Collected data
# # #

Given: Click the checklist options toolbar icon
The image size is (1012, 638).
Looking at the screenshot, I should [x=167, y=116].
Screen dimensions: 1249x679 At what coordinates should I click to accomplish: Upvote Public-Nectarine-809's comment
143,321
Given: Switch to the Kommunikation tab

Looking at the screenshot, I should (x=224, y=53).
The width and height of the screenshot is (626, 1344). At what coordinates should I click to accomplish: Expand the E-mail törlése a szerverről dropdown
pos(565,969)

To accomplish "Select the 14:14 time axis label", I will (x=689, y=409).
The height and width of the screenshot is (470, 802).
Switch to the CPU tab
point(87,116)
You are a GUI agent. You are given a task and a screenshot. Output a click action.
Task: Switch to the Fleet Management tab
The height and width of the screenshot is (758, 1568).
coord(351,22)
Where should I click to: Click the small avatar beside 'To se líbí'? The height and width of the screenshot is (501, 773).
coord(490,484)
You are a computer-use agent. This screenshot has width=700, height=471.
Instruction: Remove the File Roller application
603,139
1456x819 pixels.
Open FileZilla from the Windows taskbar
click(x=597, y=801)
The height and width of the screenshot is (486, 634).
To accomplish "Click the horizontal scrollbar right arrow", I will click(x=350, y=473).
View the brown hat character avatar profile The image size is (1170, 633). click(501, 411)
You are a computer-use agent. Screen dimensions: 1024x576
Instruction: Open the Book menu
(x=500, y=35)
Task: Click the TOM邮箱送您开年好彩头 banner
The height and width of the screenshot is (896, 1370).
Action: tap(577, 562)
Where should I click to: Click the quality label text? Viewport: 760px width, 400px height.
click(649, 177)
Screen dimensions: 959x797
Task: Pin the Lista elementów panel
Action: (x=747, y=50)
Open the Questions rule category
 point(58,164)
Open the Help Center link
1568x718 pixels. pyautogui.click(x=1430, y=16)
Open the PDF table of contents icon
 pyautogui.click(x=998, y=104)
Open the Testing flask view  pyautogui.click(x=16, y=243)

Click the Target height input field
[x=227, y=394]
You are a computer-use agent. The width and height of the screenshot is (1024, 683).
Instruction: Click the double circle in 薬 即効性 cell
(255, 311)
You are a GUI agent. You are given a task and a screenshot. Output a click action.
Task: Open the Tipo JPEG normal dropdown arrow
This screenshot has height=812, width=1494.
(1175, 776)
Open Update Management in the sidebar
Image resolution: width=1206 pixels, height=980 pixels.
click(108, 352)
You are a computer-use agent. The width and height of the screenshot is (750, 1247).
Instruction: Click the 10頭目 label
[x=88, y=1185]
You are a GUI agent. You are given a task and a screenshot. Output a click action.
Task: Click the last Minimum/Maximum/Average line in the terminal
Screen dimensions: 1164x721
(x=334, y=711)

# # #

» **Task brief**: Repeat every record, keeping each word and mark exactly as it is.

» **Result**:
Given: Click the checklist options toolbar icon
The image size is (1012, 638).
Looking at the screenshot, I should [x=167, y=116].
Screen dimensions: 1249x679 At what coordinates should I click to accomplish: Upvote Public-Nectarine-809's comment
143,321
Given: Switch to the Kommunikation tab

Looking at the screenshot, I should (x=224, y=53).
The width and height of the screenshot is (626, 1344). At what coordinates should I click to accomplish: Expand the E-mail törlése a szerverről dropdown
pos(565,969)

To accomplish "Select the 14:14 time axis label", I will (x=689, y=409).
The height and width of the screenshot is (470, 802).
Switch to the CPU tab
point(87,116)
You are a GUI agent. You are given a task and a screenshot. Output a click action.
Task: Switch to the Fleet Management tab
The height and width of the screenshot is (758, 1568).
coord(351,22)
Where should I click to: Click the small avatar beside 'To se líbí'? The height and width of the screenshot is (501, 773).
coord(490,484)
You are a computer-use agent. This screenshot has width=700, height=471.
Instruction: Remove the File Roller application
603,139
1456x819 pixels.
Open FileZilla from the Windows taskbar
click(x=597, y=801)
The height and width of the screenshot is (486, 634).
To accomplish "Click the horizontal scrollbar right arrow", I will click(x=350, y=473).
View the brown hat character avatar profile The image size is (1170, 633). click(501, 411)
You are a computer-use agent. Screen dimensions: 1024x576
Instruction: Open the Book menu
(x=500, y=35)
Task: Click the TOM邮箱送您开年好彩头 banner
The height and width of the screenshot is (896, 1370).
Action: tap(577, 562)
Where should I click to: Click the quality label text? Viewport: 760px width, 400px height.
click(649, 177)
Screen dimensions: 959x797
Task: Pin the Lista elementów panel
Action: (x=747, y=50)
Open the Questions rule category
 point(58,164)
Open the Help Center link
1568x718 pixels. pyautogui.click(x=1430, y=16)
Open the PDF table of contents icon
 pyautogui.click(x=998, y=104)
Open the Testing flask view  pyautogui.click(x=16, y=243)

Click the Target height input field
[x=227, y=394]
You are a computer-use agent. The width and height of the screenshot is (1024, 683).
Instruction: Click the double circle in 薬 即効性 cell
(255, 311)
You are a GUI agent. You are given a task and a screenshot. Output a click action.
Task: Open the Tipo JPEG normal dropdown arrow
This screenshot has height=812, width=1494.
(1175, 776)
Open Update Management in the sidebar
Image resolution: width=1206 pixels, height=980 pixels.
click(108, 352)
You are a computer-use agent. The width and height of the screenshot is (750, 1247).
Instruction: Click the 10頭目 label
[x=88, y=1185]
You are a GUI agent. You are given a task and a screenshot. Output a click action.
Task: Click the last Minimum/Maximum/Average line in the terminal
Screen dimensions: 1164x721
(x=334, y=711)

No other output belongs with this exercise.